HOW TO COMPLETE THIS TASK: Omit every picture and output the rest of the records exactly as they are.

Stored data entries
========================

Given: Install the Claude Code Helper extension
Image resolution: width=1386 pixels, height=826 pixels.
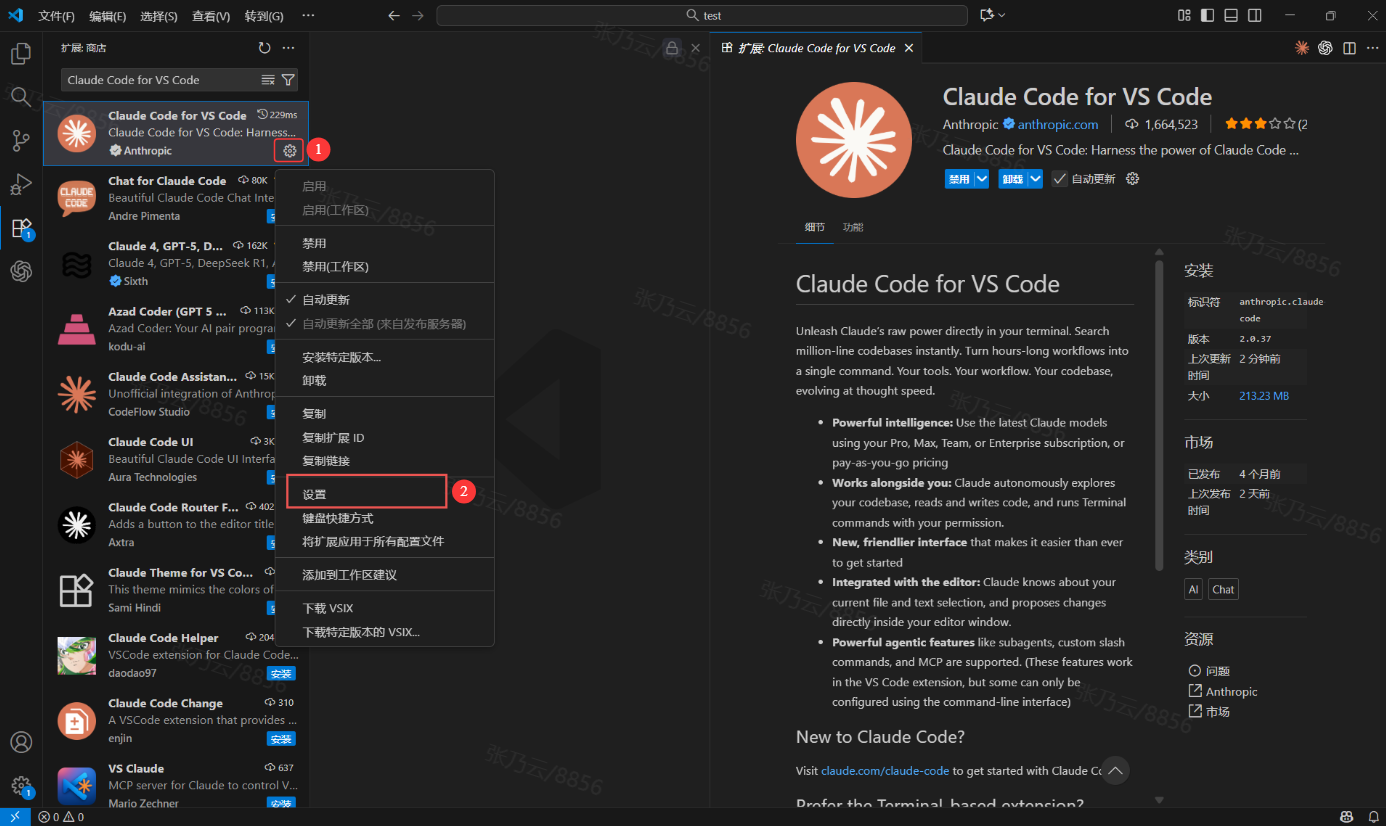Looking at the screenshot, I should pyautogui.click(x=281, y=674).
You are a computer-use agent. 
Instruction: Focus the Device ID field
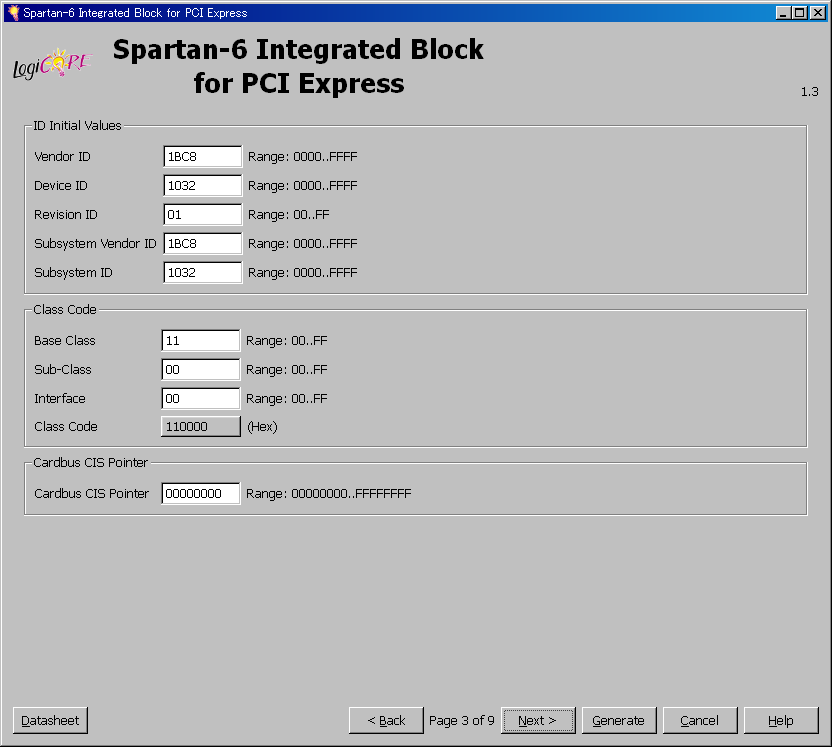(x=202, y=186)
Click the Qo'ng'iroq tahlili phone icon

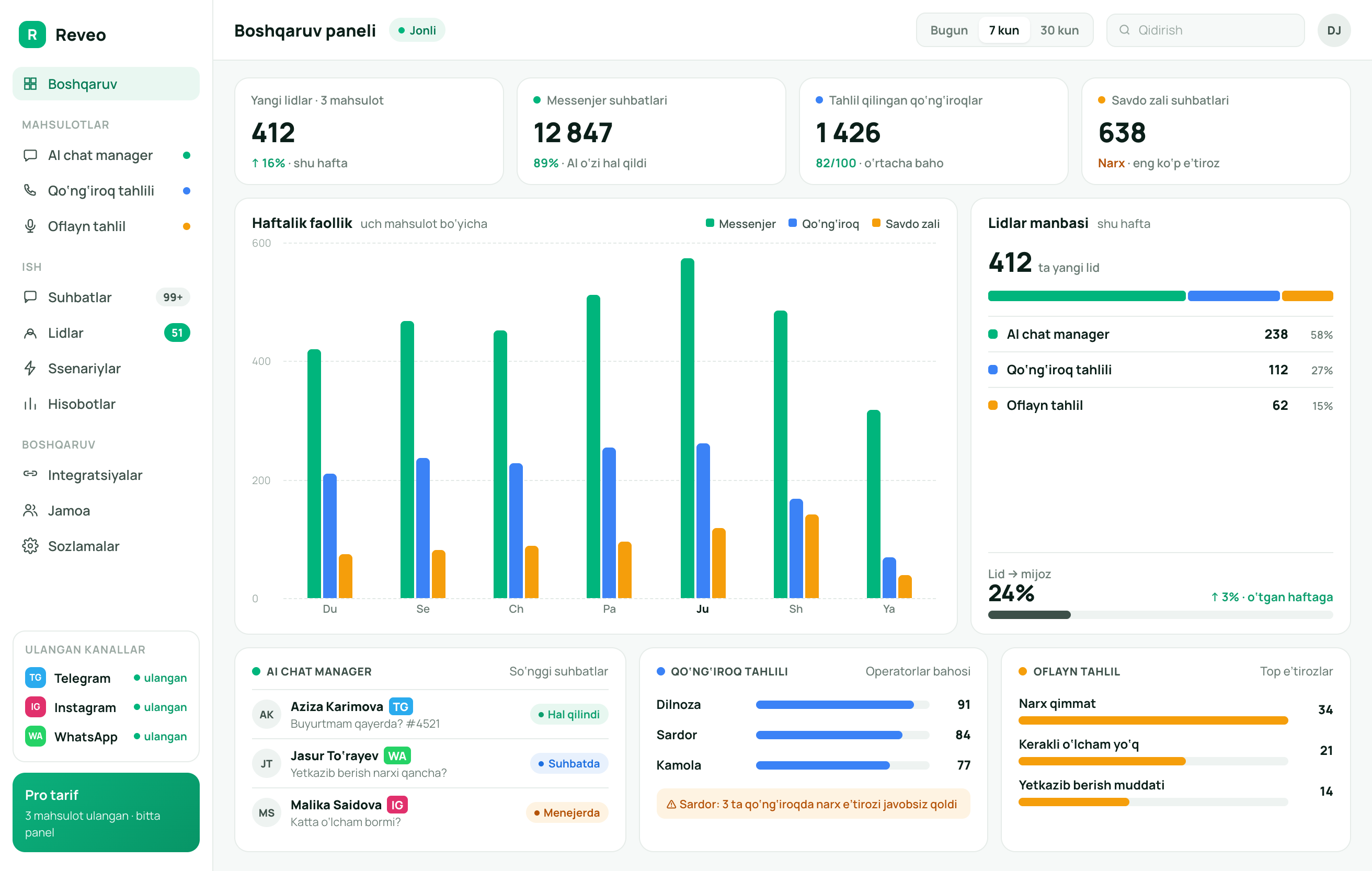pyautogui.click(x=30, y=190)
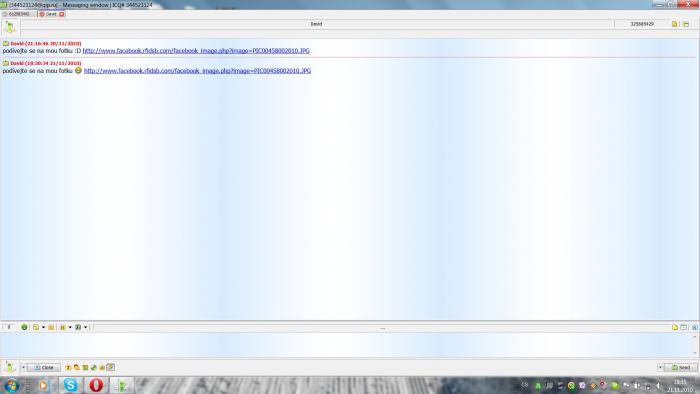Click the green smiley emoticon button
This screenshot has height=394, width=700.
24,327
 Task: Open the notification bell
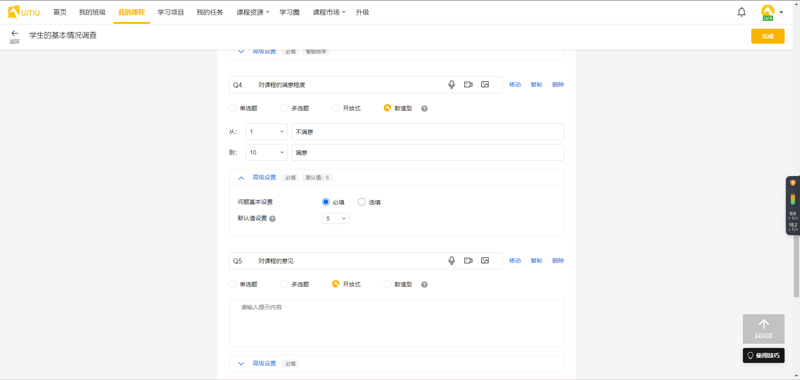pyautogui.click(x=741, y=12)
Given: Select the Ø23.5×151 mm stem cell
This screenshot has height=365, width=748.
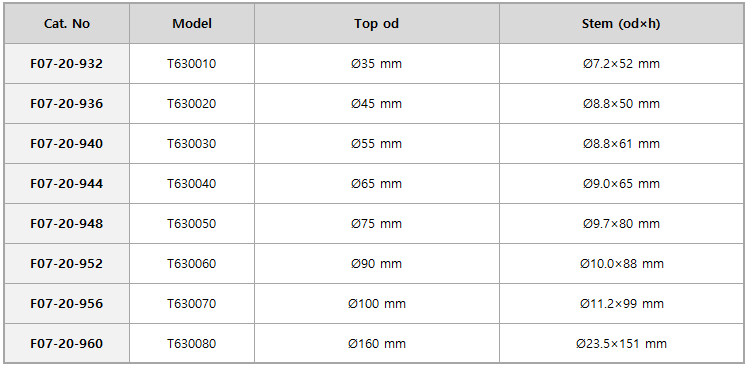Looking at the screenshot, I should point(621,344).
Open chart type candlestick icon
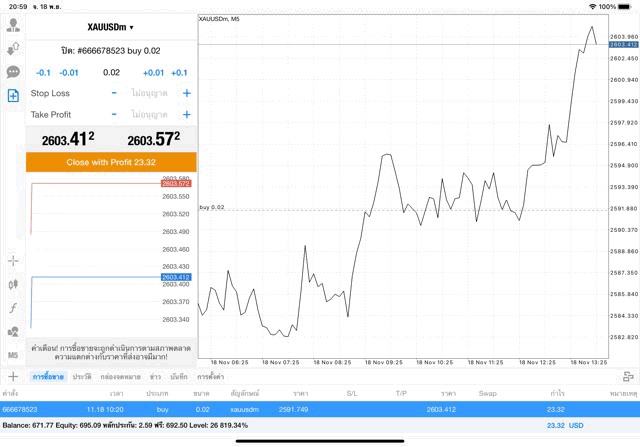The width and height of the screenshot is (640, 447). tap(13, 284)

========================

OUTPUT FOR THIS EXERCISE:
Given: Install the Claude Code Helper extension
Image resolution: width=1386 pixels, height=826 pixels.
Looking at the screenshot, I should pyautogui.click(x=281, y=674).
You are a computer-use agent. 
Instruction: Focus the Device ID field
(x=202, y=186)
Click the Qo'ng'iroq tahlili phone icon

pyautogui.click(x=30, y=190)
Click the green smiley emoticon button
This screenshot has height=394, width=700.
24,327
 Task: Open the notification bell
pyautogui.click(x=741, y=12)
Given: Select the Ø23.5×151 mm stem cell
This screenshot has height=365, width=748.
Looking at the screenshot, I should point(621,344).
Open chart type candlestick icon
The width and height of the screenshot is (640, 447). tap(13, 284)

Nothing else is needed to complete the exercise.